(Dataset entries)
........
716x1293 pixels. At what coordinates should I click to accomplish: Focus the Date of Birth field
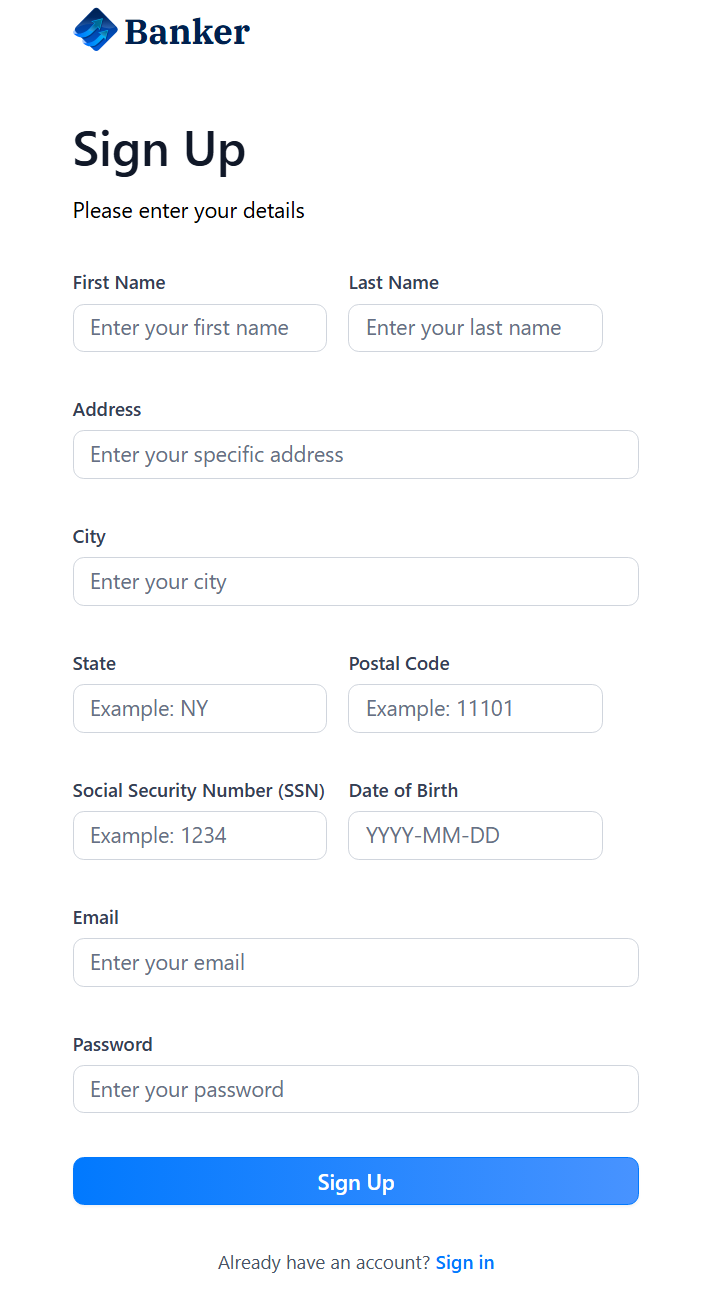pyautogui.click(x=475, y=836)
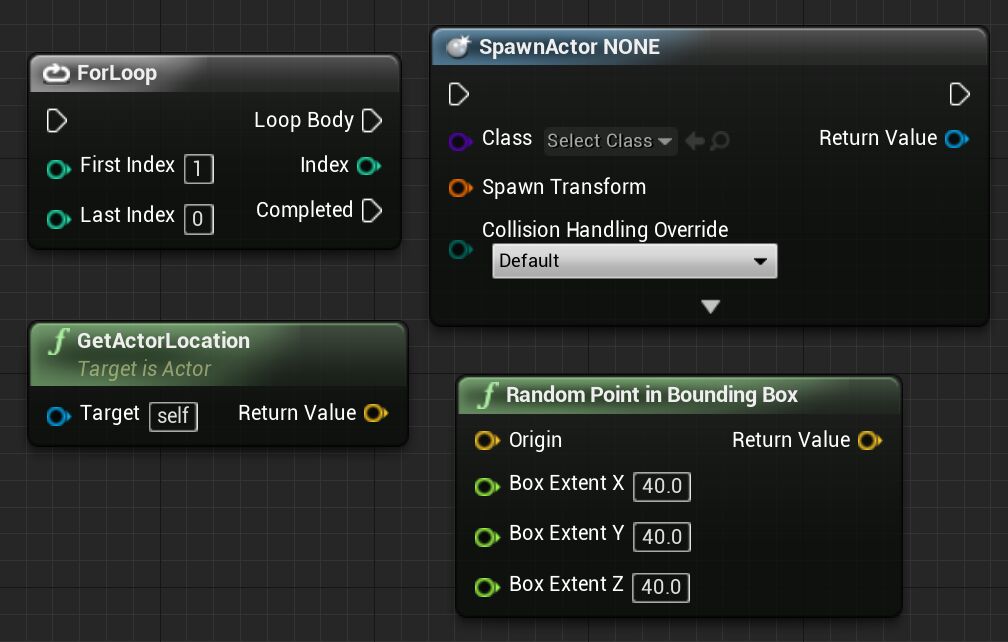The height and width of the screenshot is (642, 1008).
Task: Click the Loop Body execution pin
Action: tap(372, 121)

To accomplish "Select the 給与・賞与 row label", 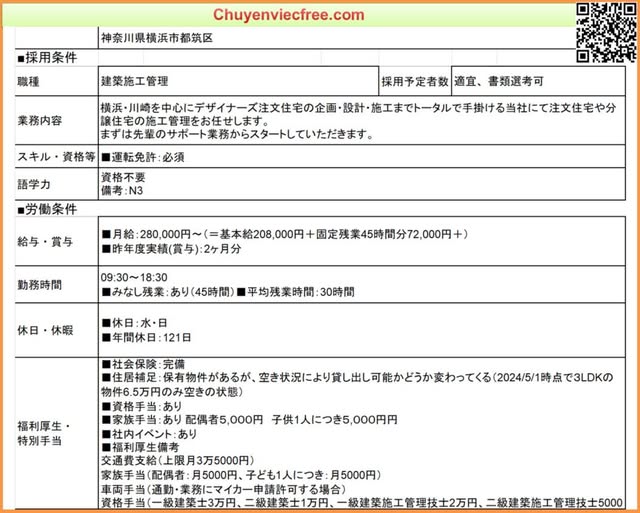I will [45, 241].
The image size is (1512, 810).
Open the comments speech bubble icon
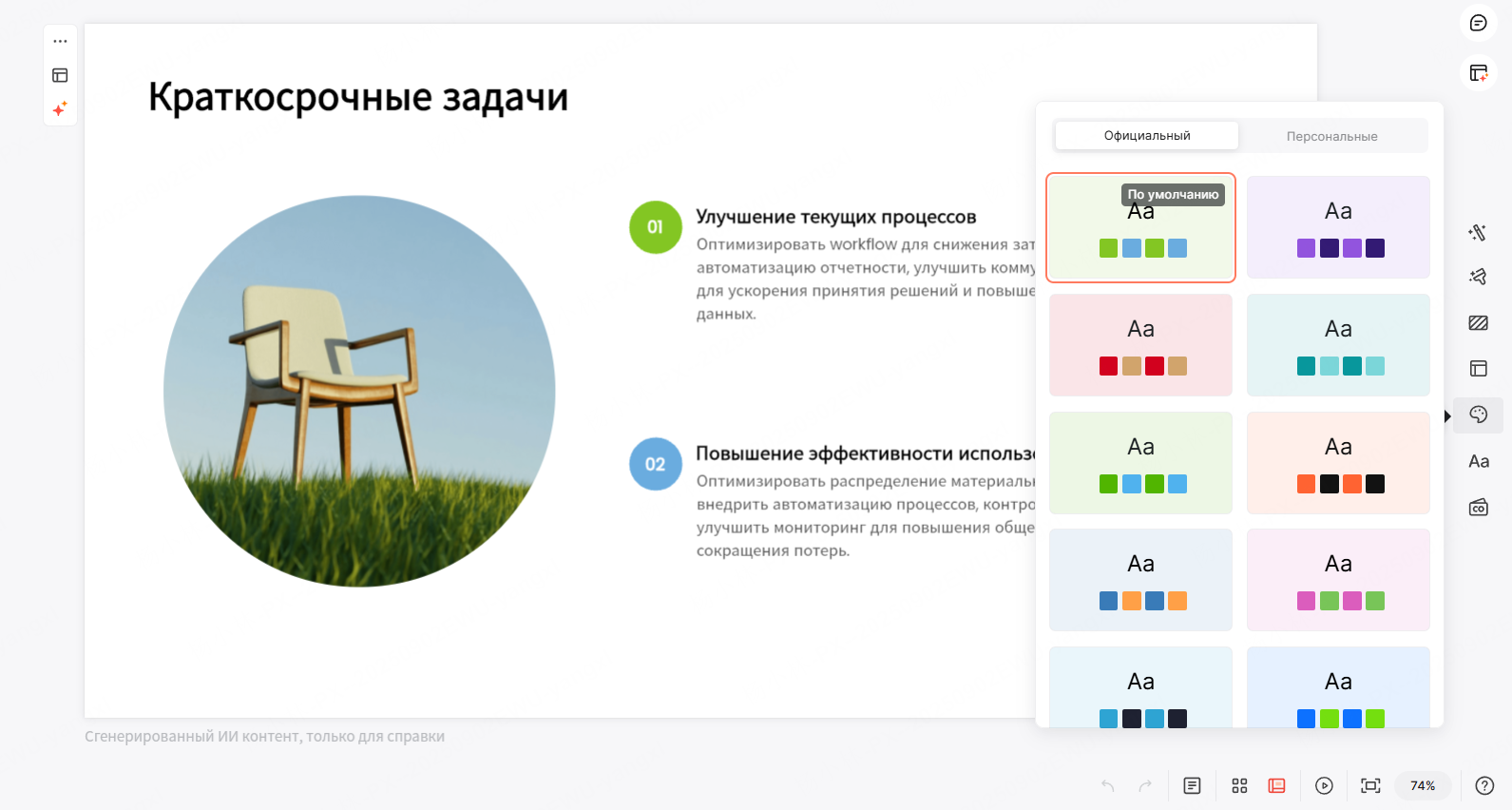click(x=1478, y=23)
........
_Directions_
Starting at the line that holds "The image size is (1512, 810).", print each line through the last one of the entries above, exactly and with both ends included; no pictures.

_Result of the exercise_
The image size is (1512, 810).
Open the comments speech bubble icon
click(x=1478, y=23)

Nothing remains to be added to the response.